* What is needed *
Every line from the one with "You are a GUI" to the end of the listing, and nothing else, is to be printed exactly; please leave the pictures out.

* Available data *
+++++

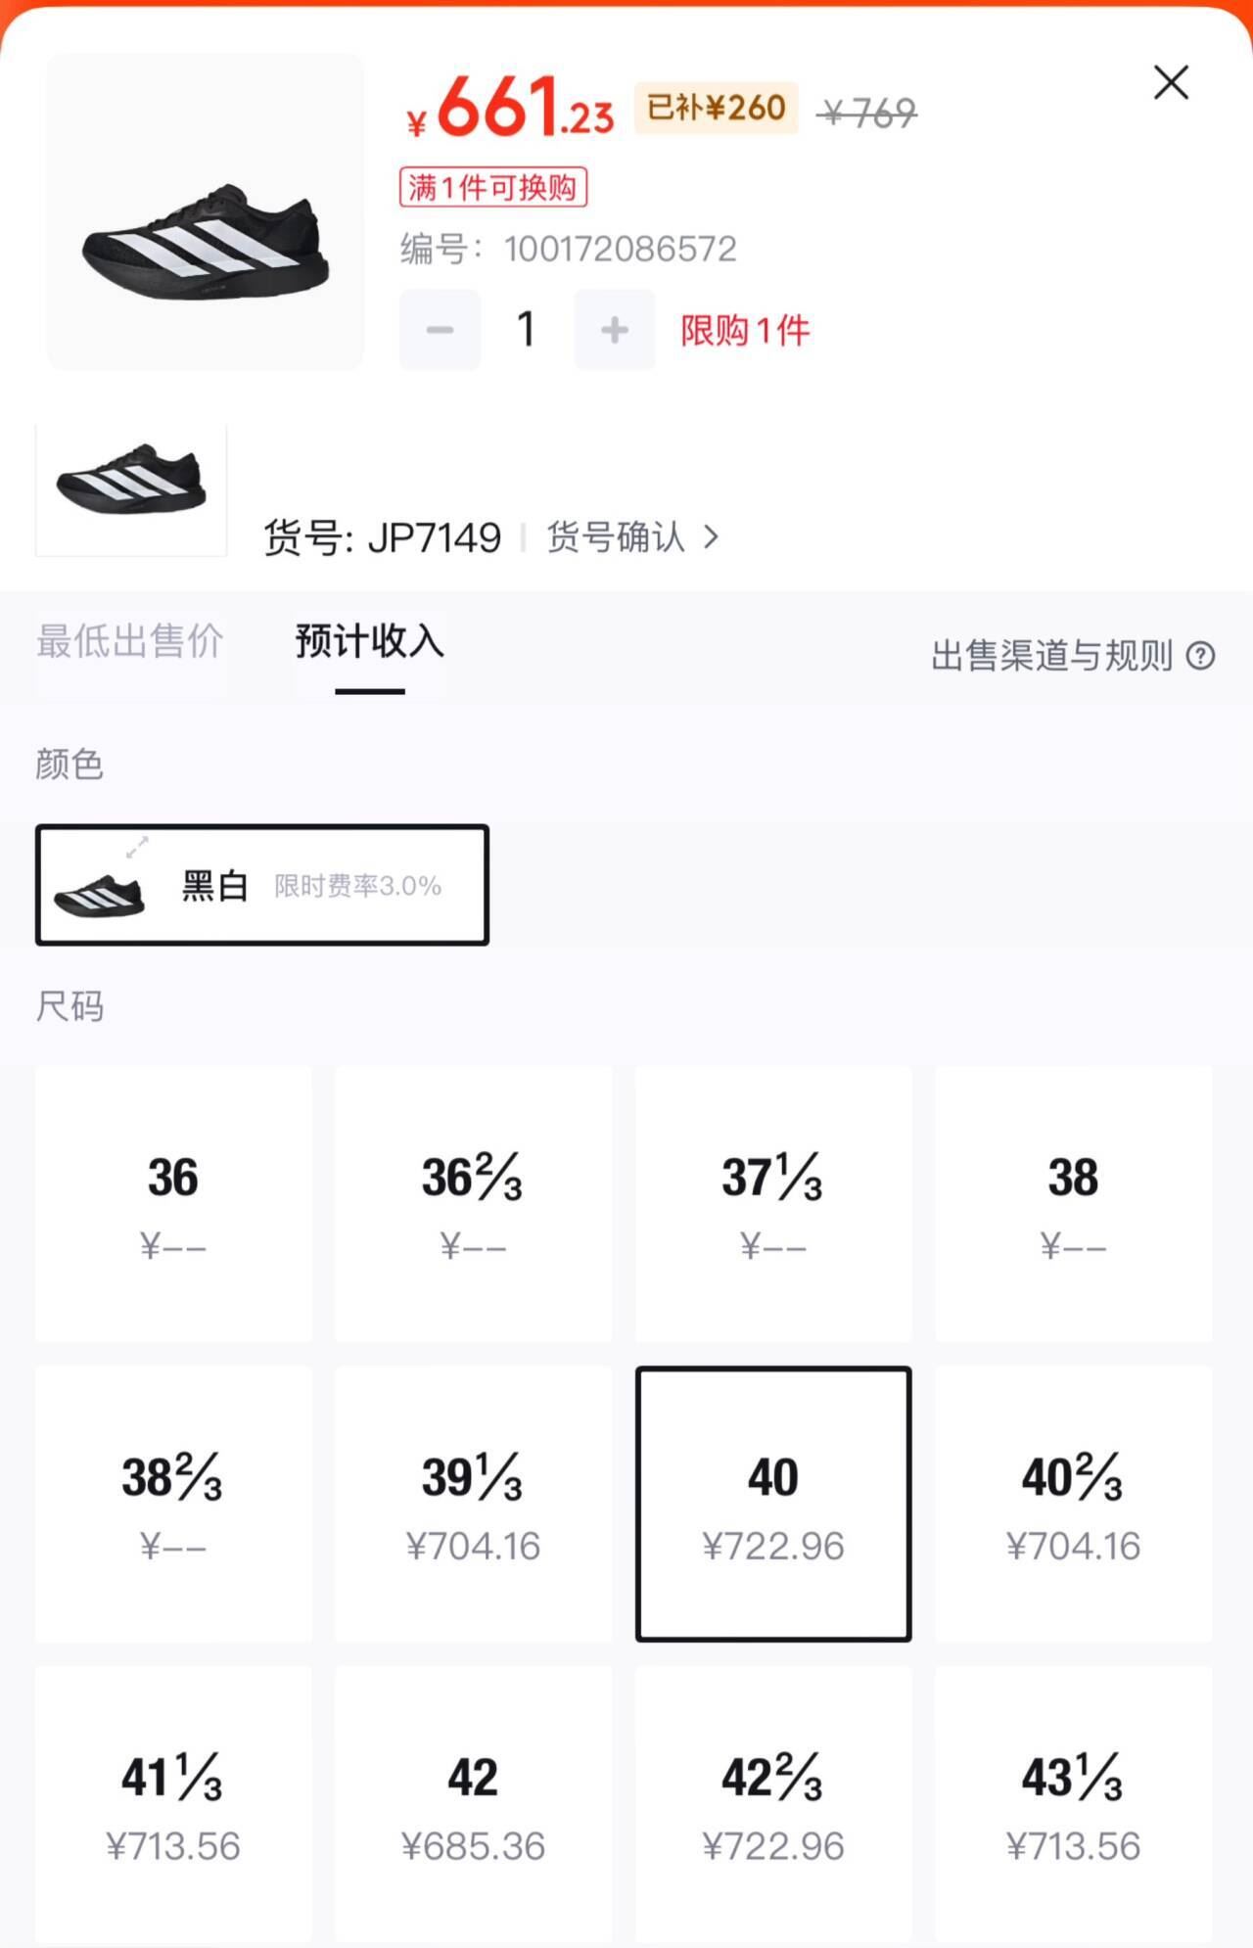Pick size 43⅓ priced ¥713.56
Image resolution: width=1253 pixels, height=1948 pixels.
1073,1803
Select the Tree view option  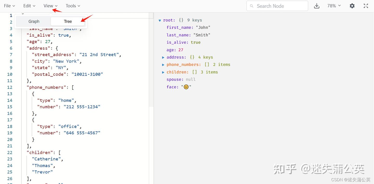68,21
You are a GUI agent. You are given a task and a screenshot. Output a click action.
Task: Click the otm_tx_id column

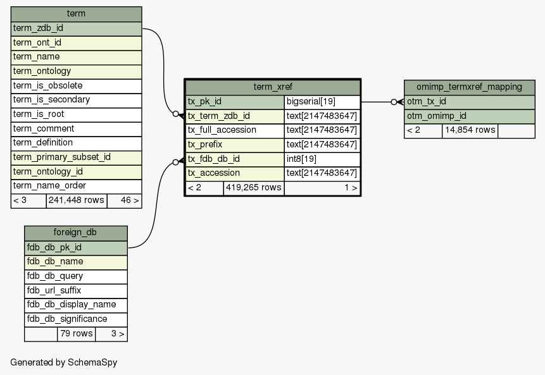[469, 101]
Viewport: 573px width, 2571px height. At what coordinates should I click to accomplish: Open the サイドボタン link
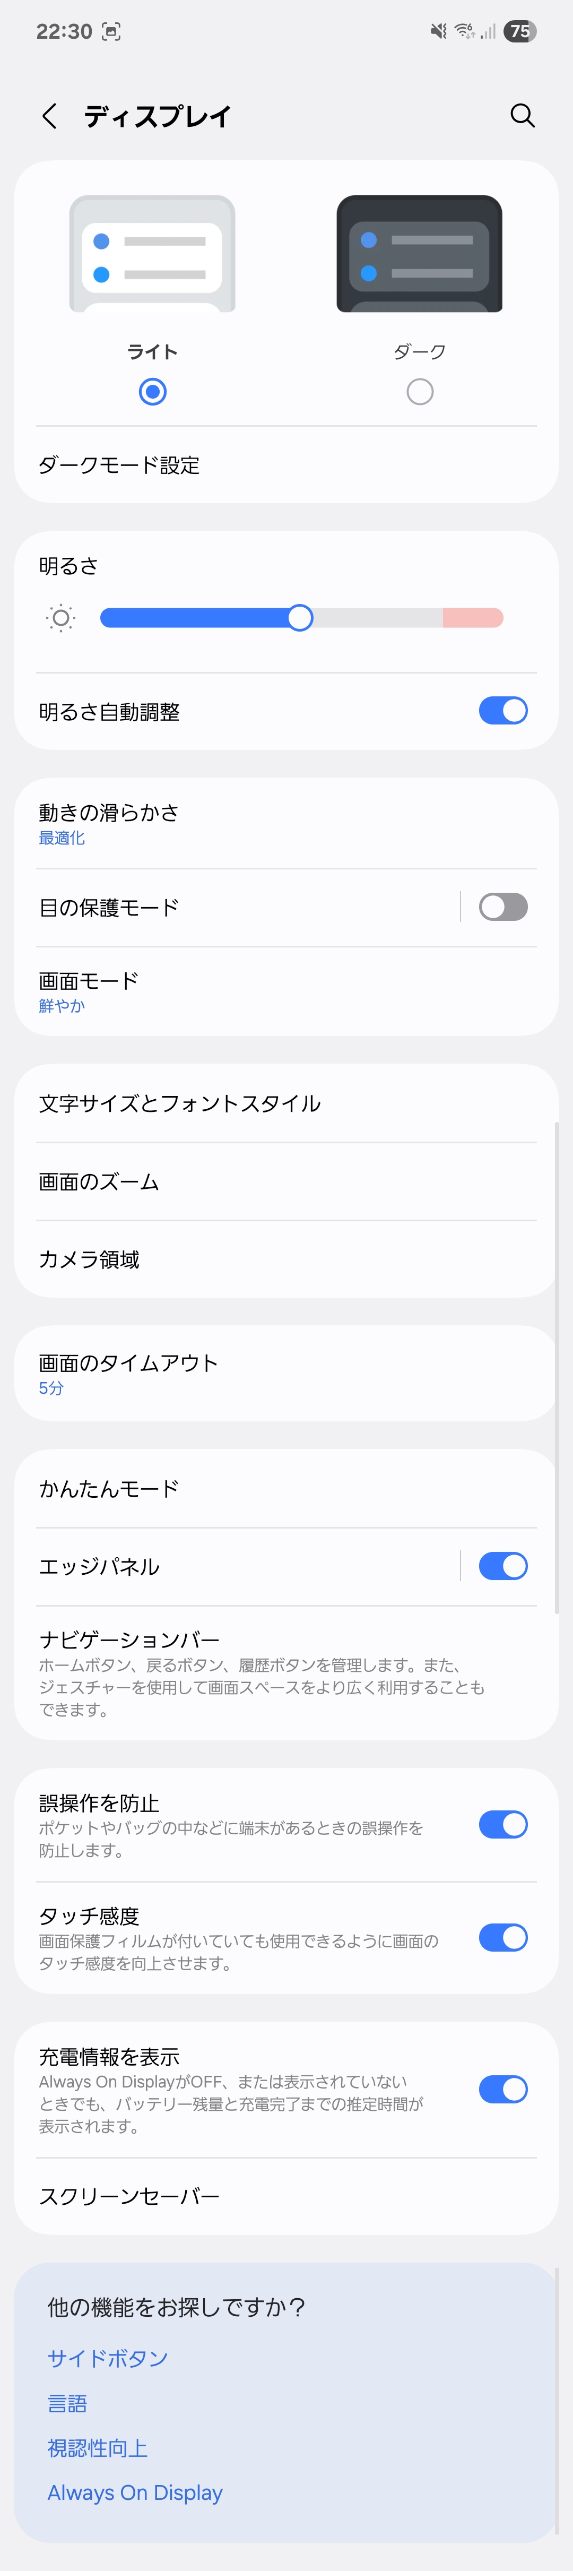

+++++

* Solution to the exercise *
You are a GUI agent. You are given a task and a screenshot. Output a click action.
Task: Click the otm_tx_id column

[469, 101]
Viewport: 573px width, 2571px height. At what coordinates should I click to accomplish: Open the サイドボタン link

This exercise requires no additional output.